Este año tampoco ha habido muchos cambios positivos, es febrero y a penas escribo la primera entrada del blog. Me imagino que de hacer 0 a hacer luego 1 lo podemos llamar mejora, pero no me hace sentir del todo bien cuando en las metas de todos los años escribir diariamente es una de ellas, que siempre termina en puro fracaso. Perdiéndome e las obligaciones del día a día, del trabajo, del tráfico o de pensar en tonterías, dejo de hacer una de las cosas que más amo en la vida; aun cuando no lo hago del todo bien.

Claro que he escrito para revistas, artículos de interés o incluso cuestiones del trabajo, pero no siento que todo el poderío de mi mente haya estado en ello. Tampoco es que el poderío sea enorme, pero al menos no es tan sustancioso como lo sería antes. El problema es que no sé a qué se debe. Leía en algún momento que escribir un ensayo es lo mejor que puedes hacer: te ayuda a organizar las ideas, desechar aquellas débiles y poner sustento a las otras que parecen ayudar al tema principal.

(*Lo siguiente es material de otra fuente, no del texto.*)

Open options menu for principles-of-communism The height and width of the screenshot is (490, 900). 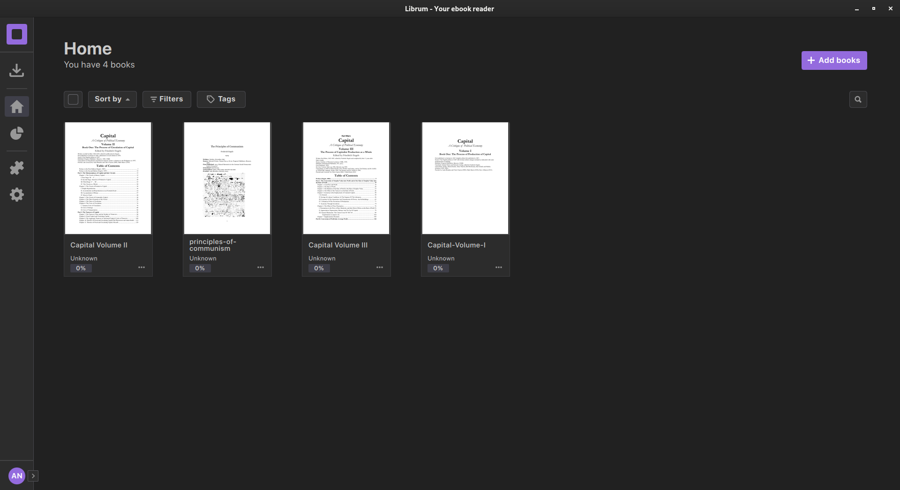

Es como hablar con un psicólogo, solo que esta vez te juzgas tú mismo. Escribes para ti y por ti, para leerte. Para saber cómo te va o en qué estás pensando. En la escena de la película de ayer, en el sueño que tuviste o en lo extraño que te parecía la hoja que se cayó de forma diferente esta mañana en la calle de todos los días. Un buen escritor es aquel que puede transportar todos sus sentimientos a la palabra escrita o aquella que puede hablar de cualquier tema haciéndolo interesante.

Tengo la mala costumbre de escribir muchísimas cosas y luego no corregirlas y simplemente publicar (eso cuando es en mi propio blog, claro), pero me encantaría poder corregir sin luego eliminar todo lo que había escrito y olvidarme para siempre de lo que estaba haciendo y luego leer y sentirme fracaso… una vez más. Imagino que esta situación se puede extrapolar a todos los puntos posibles existentes, desde estudiar hasta hacer entrenamiento físico.

Últimamente he estado escuchando música melancólica para calmar los ánimos, para sentir que hago cosas de interés espiritual y que soy una persona con intereses profundos. Pero la verdad es que no lo siento de esa forma, solo la estoy disfrutando y nada más. Y por hoy, me quedé sin palabras, sin pensamientos. Lentamente vuelven.